**TASK**
Report each line of the material that contains the string "coord", treating uppercase and lowercase letters as different.

**EXTRACTED RECORDS**
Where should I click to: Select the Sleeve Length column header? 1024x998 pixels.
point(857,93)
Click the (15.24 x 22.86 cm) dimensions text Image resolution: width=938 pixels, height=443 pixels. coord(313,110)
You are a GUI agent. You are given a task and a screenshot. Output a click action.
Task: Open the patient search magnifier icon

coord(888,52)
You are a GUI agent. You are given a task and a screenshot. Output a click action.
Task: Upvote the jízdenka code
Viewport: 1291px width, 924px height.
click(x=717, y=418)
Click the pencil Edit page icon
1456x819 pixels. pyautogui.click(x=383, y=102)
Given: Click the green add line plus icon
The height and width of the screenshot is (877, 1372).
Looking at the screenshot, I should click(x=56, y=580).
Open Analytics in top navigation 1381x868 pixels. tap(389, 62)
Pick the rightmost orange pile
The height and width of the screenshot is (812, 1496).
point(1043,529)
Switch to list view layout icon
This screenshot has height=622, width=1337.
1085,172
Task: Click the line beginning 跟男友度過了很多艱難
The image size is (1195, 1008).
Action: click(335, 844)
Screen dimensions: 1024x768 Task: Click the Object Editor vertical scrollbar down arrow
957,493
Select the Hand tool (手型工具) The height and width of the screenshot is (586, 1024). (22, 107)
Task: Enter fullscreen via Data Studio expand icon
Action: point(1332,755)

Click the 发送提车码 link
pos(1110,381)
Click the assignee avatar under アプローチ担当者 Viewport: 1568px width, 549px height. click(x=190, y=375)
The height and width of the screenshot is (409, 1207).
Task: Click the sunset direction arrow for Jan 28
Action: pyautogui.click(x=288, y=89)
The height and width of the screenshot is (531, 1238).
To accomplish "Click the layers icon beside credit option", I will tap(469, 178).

**SOLUTION**
Click the (15.24 x 22.86 cm) dimensions text Image resolution: width=938 pixels, height=443 pixels. coord(313,110)
coord(888,52)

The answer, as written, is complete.